> **Source passage**:
■ ■ ■
Further, the integral material preferably includes a knit yarn
based layer having a stretch factor greater than at least 5% to
provide comfort and flexibility. In addition, the integral material
is designed with a relatively small number of layers in each of the
yarn based substrate layers 34 and 36 as well as the non-woven
layer 32 again to promote flexibility.
[0027] In another embodiment, the integral material of the
invention can be used as an absorbing impact material for
withstanding impact from outside of the wearer. Such impact may
result from, for example, collision with another athlete, a piece
of sporting equipment such as a ball, or another type of
projectile. Given maintenance of a smooth outer surface is not
required in this embodiment, the integral material for use as an
absorbing impact material preferably includes a fabric resilience
of less than 10%. The integral material used as an absorbing impact
material preferably includes a high cover factor with relatively
high inner strength, dimensional stability and durability. It is
desired that the finished article maintains flexibility and comfort
for the wearer and has a light material weight, while more padding
is desired to protect the wearer from the force of impact. In such
an embodiment, therefore, more layers are used in either the yarn
based substrate layers and/or the non-woven layer.
[0028] The mechanical entanglement of the nonwoven layer and the
first and second yarn based substrate layers must be varied
according to the fabric selected for the first and second yarn
based substrate layers. Different methods of mechanical
entanglement known to those of ordinary skill in the art such as,
for example, hydroentanglement, the use of water or air jets,
needle punching, and the like can be used in the present
invention.
[0029] In a preferred embodiment, the mechanical entanglement is
provided through needle punching which is also referred to as
needle felting or needling, as discussed above. The term needle
punching used herein encompasses all these terms. The variation of
the needle punching process can include the amount of needle
punches per unit area, the depth of those punches and/or the types
of needles used. These settings are varied according based on the
desired end use or application of the integral material. The
process of mechanical entanglement increases interlaminar sheer
strength and flexibility of the material over conventional
materials which rely on adhesives for attaching various fabric
layers.
■ ■ ■
> **Tasks to complete**:
[a] Answer these questions about the integral material passage:
(i) What fabric resilience is preferred when the material is used to absorb impact?
(ii) Which method of mechanical entanglement does the preferred embodiment use?
(iii) What three aspects of the needle punching process can be varied?
[b] Could you continue the integral material passage from its last sentence?
The entries have no connection to the integral material passage.
■ ■ ■
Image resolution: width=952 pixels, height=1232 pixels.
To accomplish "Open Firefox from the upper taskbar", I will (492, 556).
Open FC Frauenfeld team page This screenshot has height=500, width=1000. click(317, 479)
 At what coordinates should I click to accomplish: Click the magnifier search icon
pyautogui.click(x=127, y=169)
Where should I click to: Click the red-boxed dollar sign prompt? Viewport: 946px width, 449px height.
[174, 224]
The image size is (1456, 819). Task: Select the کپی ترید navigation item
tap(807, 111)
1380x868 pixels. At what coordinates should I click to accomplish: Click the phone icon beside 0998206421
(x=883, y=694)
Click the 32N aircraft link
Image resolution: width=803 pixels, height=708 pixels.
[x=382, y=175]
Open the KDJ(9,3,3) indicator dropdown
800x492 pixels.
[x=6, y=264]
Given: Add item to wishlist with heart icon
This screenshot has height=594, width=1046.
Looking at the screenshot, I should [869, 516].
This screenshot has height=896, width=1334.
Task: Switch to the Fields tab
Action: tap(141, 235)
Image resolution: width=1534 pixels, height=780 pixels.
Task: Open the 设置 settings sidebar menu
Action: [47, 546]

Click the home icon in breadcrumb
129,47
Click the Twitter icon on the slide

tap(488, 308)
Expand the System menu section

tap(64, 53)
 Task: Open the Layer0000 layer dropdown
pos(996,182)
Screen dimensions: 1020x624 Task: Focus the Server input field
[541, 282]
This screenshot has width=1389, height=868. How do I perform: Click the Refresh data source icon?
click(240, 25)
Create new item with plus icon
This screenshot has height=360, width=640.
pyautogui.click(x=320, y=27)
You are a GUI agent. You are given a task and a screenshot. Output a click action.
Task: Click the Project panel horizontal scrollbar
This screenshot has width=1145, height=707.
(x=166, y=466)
■ ■ ■
> **Answers per task**:
[a]
(i) Less than 10%.
(ii) Needle punching.
(iii) The number of needle punches per unit area, the depth of those punches, and the types of needles used.

[b]
[0030] Once the nonwoven layer is mechanically entangled and thus
firmly attached to the yarn based substrate layers, the formed
integral material is ready for use in the manufacture of finished
articles without requiring assembly of individual layers. For
example, if the integral material is used by a clothing
manufacturer to create a particular garment, the manufacturer can
cut a unit of the formed integral material of the present invention
from a single roll of fabric that has been tested to meet specific
requirements. This method avoids the additional labor of cutting
many layers of fabric, stacking, counting and quilting or sticking
layers together. The integral material is thus "ready-made"
offering economic as well as performance advantages in a single
integral material that then can be used as a building block to
create various constructions in numerous potential productions.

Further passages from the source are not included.